Biden, who is fighting for his political life in South Carolina, has been the most aggressive in going after Sanders for his gun-rights votes. Twice Tuesday night, he came close to saying that the senator had blood on his hands. “I’m not saying he’s responsible for the nine deaths ...” Biden began at one point, referring to the 2015 massacre at Charleston’s Mother Emanuel church, across the street from where the candidates were debating.
Yet the Democrat best positioned to take advantage of Sanders’s vulnerability on guns is Bloomberg, who made the issue his top national priority during his second and third terms as mayor of New York, and as one of the country’s biggest-spending political donors in the years since. Bloomberg has both the money and the imperative to blanket the airwaves with negative ads about Sanders, but so far he has chosen to spend more than half a billion dollars solely on touting his own record and bashing Donald Trump.
Like Clinton’s four years ago, Bloomberg’s critique of Sanders has been limited to digital ads and interviews, and with Super Tuesday less than a week away, that won’t nearly be enough, strategists said.

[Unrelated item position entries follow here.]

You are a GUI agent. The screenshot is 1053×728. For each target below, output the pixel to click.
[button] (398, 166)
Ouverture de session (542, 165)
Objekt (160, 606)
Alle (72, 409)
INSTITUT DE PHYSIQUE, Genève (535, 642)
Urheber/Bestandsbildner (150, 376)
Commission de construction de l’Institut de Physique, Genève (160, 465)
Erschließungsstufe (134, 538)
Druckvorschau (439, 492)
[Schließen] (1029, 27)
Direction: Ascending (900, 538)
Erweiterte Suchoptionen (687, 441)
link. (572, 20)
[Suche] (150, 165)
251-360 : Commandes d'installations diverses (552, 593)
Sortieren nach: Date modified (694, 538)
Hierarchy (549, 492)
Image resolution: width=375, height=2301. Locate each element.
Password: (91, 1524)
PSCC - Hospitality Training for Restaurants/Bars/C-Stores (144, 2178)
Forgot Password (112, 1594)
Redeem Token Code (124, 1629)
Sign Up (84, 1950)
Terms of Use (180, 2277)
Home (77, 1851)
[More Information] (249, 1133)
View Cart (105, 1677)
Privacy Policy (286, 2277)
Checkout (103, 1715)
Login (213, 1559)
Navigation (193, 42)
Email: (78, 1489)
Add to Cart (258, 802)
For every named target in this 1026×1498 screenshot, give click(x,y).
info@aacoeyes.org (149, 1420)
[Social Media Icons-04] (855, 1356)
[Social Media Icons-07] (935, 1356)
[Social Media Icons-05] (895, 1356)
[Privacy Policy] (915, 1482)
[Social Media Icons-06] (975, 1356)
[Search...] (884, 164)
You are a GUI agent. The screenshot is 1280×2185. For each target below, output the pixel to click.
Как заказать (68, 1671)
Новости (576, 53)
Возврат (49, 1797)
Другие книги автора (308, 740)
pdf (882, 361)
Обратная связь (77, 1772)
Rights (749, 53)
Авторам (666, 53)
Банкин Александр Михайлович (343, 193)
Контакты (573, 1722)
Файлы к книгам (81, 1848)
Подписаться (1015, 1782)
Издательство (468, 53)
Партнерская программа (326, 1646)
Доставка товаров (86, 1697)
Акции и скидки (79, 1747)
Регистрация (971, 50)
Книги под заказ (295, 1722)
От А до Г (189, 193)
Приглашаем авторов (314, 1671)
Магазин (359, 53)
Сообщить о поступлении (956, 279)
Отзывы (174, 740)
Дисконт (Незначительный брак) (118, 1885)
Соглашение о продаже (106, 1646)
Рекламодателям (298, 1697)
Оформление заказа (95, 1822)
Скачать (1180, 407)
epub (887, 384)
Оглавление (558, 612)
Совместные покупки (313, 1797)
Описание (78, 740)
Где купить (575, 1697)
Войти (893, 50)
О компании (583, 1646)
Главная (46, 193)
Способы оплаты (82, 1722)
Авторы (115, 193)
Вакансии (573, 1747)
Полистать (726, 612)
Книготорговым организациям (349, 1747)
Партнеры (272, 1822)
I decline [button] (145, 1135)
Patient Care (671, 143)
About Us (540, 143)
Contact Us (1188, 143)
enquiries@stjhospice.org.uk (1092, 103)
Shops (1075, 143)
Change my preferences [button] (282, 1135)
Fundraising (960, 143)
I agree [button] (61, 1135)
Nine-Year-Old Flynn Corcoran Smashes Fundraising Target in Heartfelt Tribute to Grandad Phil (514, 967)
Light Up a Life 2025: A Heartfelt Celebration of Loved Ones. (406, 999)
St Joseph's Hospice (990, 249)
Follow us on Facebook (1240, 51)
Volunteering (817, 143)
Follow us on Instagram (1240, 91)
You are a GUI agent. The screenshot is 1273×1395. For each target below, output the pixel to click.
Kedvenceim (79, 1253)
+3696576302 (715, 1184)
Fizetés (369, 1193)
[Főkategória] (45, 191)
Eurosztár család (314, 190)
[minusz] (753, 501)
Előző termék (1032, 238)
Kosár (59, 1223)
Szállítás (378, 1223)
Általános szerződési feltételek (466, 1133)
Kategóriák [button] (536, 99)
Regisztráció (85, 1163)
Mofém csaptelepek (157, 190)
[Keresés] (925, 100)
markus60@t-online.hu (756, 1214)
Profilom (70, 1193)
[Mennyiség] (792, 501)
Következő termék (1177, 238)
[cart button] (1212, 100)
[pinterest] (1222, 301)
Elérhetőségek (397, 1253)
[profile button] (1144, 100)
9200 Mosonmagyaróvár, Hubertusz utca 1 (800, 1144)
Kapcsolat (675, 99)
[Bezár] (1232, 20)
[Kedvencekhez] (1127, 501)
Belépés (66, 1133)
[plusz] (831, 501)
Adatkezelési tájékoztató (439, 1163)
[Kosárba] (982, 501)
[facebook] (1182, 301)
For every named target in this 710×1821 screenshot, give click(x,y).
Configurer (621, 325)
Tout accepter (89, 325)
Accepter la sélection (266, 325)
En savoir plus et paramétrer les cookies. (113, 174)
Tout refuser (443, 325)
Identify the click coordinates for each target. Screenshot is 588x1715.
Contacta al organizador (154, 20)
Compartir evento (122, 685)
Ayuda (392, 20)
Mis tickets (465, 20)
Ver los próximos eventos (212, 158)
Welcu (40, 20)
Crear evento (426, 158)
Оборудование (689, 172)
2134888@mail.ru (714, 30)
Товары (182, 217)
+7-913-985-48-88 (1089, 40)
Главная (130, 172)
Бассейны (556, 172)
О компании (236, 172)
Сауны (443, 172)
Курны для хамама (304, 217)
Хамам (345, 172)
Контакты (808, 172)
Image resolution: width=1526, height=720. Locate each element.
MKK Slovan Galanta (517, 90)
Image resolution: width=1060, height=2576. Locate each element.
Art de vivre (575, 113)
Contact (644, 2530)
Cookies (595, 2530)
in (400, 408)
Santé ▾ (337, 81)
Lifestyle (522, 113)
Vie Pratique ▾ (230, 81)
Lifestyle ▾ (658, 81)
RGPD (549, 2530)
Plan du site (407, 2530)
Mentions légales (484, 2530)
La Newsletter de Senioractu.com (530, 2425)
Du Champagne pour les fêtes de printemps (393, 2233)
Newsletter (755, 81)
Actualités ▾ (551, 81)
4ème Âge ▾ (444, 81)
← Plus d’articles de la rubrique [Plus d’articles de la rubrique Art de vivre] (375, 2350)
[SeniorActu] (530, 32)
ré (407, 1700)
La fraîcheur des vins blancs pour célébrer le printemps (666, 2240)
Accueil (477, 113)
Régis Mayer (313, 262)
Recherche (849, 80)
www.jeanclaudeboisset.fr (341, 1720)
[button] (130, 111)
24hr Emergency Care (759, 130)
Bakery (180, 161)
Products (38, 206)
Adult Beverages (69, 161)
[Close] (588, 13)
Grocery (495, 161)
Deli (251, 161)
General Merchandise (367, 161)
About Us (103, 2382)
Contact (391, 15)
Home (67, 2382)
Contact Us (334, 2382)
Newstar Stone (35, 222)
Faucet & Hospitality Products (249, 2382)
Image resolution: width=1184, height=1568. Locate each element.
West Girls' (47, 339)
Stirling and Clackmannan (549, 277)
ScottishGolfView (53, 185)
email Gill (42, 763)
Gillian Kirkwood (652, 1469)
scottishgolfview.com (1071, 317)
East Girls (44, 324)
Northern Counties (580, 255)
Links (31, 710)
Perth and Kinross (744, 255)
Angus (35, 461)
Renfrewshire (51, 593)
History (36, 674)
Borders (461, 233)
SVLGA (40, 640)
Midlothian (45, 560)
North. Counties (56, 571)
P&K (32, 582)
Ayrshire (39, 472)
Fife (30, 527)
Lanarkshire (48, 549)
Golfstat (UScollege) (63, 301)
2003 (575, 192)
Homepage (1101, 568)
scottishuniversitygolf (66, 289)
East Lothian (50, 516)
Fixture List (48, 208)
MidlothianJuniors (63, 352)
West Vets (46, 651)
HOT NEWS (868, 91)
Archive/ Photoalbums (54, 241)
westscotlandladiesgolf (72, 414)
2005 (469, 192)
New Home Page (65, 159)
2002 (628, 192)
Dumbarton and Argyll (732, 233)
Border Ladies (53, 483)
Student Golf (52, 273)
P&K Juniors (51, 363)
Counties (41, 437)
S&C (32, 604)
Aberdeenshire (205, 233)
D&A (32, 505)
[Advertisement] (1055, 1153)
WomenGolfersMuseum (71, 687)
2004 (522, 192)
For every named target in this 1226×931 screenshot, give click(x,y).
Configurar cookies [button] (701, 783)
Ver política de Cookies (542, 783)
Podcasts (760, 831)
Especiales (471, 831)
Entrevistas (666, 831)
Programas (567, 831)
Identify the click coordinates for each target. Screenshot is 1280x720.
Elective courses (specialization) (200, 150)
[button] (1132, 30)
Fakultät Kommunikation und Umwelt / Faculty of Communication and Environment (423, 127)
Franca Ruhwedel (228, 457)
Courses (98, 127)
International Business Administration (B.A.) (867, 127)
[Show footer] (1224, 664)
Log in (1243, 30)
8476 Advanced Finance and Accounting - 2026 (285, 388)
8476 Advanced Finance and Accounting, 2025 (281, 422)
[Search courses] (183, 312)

“We’re past the time where you can count on a tweet and a meme about Sanders’s record on guns as doing enough to slow down his march to the nomination,” the former Clinton official told me. “If you want to stop Bernie Sanders from being the nominee, you need to run a significant advertising campaign, and one of Sanders’s biggest vulnerabilities is his longtime record on the wrong side of gun violence.”